Abbiss and colleagues [10] recently proposed a distinction between effort and exertion, two terms that are commonly used synonymously. They defined effort as the “The amount of mental or physical energy being given to a task”. This emphasizes effort as a process in which people invest a certain resource. Exertion was defined using Borg’s definition “The feeling of how heavy and strenuous a physical task is”. This emphasizes exertion as a process associated with the physical and physiological stress induced by the exercise. In a sense, this distinction bridges the two viewpoints: effort is more aligned with Marcora’s and the corollary discharge perspective, whereas exertion is more aligned with Borg’s and the afferent feedback perspective. The requirement to narrow the definition of effort/exertion and to differentiate between perceptual experiences is generally agreed upon [12, 41]. However, it is debatable if effort and exertion should be distinguished precisely, because the terms are used synonymously. This fact could lead to the opposite intended effect and increase confusion in the RPE field. We offer possible solutions to these issues in Sect. 6.

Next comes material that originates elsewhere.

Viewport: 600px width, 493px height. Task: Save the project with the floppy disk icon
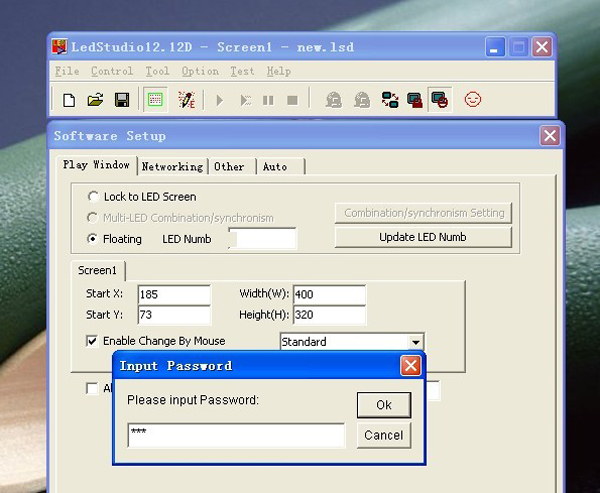[121, 100]
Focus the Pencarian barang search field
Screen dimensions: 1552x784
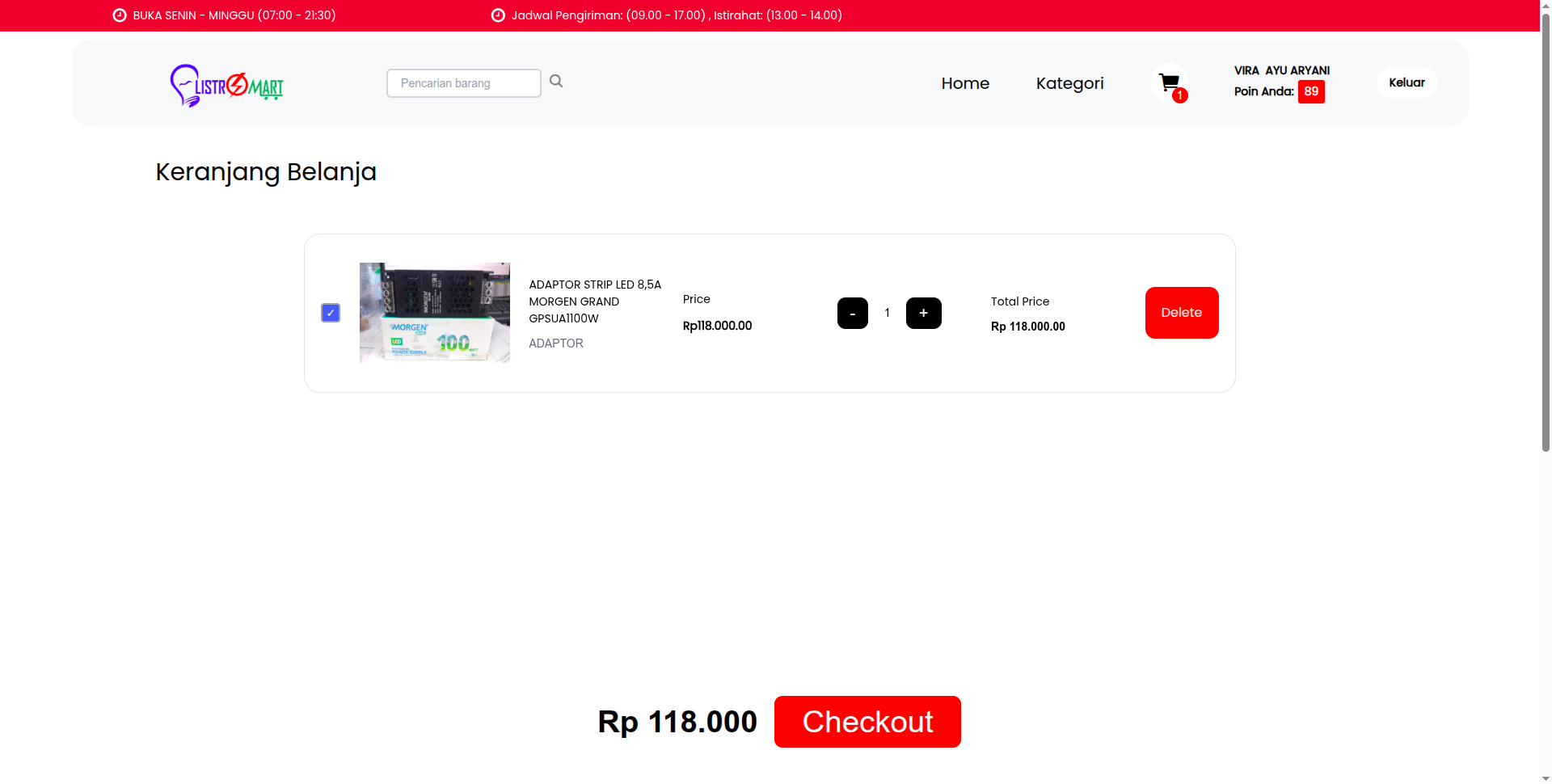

3 Differentiating Perceptions

The perspective adopted by Borg and others on the underpinnings of PE likely led to the inclusion of the following terms within its definition: fatigue, discomfort, and heaviness. This is problematic, as there is evidence that people can differentiate PE from such perceptions [12]. We now turn to discuss these terms in relation to PE. Importantly, we only discuss these three constructs, because they are included in Borg’s or Marcora’s definitions of PE. From a broader perspective, other constructs such as exercise induced pain, enjoyment, or even hunger can be of interest to the study of PE. However, such constructs require a thorough discussion in and of themselves and are beyond the scope of the present review.

3.1 Fatigue

Despite that some PE definitions include the term fatigue [2, 31], Borg [42] wrote that “the concept of fatigue should be distinguished from the concept of perceived exertion even though these two concepts have very much in common”. Recently, in line with Borg’s distinction, Micklewright et al. [43] developed a new single-item scale called rating of fatigue (ROF). The authors defined perceived fatigue as “… a feeling of diminishing capacity to cope with physical or mental stressors, either imagined or real”. ROF and Borg’s RPE were strongly correlated during an incremental physical task. Yet, people rated RPE as zero at the point of exercise termination, whereas ROF was still relatively high. This finding highlights the discriminant validity of fatigue during recovery. The strong relationship between the two scales (r = 0.99) could partly stem from the fact that Borg’s RPE instructions include the term fatigue. It is possible that when required to rate the two scales during exercise, participants rate them in a similar manner.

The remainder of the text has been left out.